## [What needs to be done]
From the line with "[instagram Trueself.mx] (23, 930)" onward, reproduce each line of the entries exactly, ending at the last one, and add nothing.

## [Record set]

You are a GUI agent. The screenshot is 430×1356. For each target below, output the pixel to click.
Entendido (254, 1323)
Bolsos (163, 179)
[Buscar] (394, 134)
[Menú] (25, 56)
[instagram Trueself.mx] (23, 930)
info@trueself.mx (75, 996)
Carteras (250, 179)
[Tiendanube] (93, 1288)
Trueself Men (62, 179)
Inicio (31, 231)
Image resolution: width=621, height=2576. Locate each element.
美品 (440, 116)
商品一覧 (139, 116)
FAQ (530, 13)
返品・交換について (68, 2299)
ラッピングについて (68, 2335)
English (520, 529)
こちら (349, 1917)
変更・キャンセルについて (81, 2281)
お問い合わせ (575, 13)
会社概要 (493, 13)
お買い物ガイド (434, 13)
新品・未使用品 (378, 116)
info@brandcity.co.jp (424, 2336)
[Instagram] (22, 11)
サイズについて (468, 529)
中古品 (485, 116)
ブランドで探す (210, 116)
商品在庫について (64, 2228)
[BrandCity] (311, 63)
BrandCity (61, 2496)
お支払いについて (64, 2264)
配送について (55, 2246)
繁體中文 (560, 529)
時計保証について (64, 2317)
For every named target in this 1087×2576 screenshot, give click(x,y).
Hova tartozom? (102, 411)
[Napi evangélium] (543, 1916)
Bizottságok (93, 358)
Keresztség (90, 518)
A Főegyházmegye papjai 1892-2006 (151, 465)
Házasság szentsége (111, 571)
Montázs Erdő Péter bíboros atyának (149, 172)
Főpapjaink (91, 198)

## [Expected output]
[instagram Trueself.mx] (23, 930)
info@trueself.mx (75, 996)
Carteras (250, 179)
[Tiendanube] (93, 1288)
Trueself Men (62, 179)
Inicio (31, 231)
Image resolution: width=621, height=2576. Locate each element.
美品 (440, 116)
商品一覧 (139, 116)
FAQ (530, 13)
返品・交換について (68, 2299)
ラッピングについて (68, 2335)
English (520, 529)
こちら (349, 1917)
変更・キャンセルについて (81, 2281)
お問い合わせ (575, 13)
会社概要 (493, 13)
お買い物ガイド (434, 13)
新品・未使用品 (378, 116)
info@brandcity.co.jp (424, 2336)
[Instagram] (22, 11)
サイズについて (468, 529)
中古品 (485, 116)
ブランドで探す (210, 116)
商品在庫について (64, 2228)
[BrandCity] (311, 63)
BrandCity (61, 2496)
お支払いについて (64, 2264)
配送について (55, 2246)
繁體中文 (560, 529)
時計保証について (64, 2317)
For every named target in this 1087×2576 screenshot, give click(x,y).
Hova tartozom? (102, 411)
[Napi evangélium] (543, 1916)
Bizottságok (93, 358)
Keresztség (90, 518)
A Főegyházmegye papjai 1892-2006 (151, 465)
Házasság szentsége (111, 571)
Montázs Erdő Péter bíboros atyának (149, 172)
Főpapjaink (91, 198)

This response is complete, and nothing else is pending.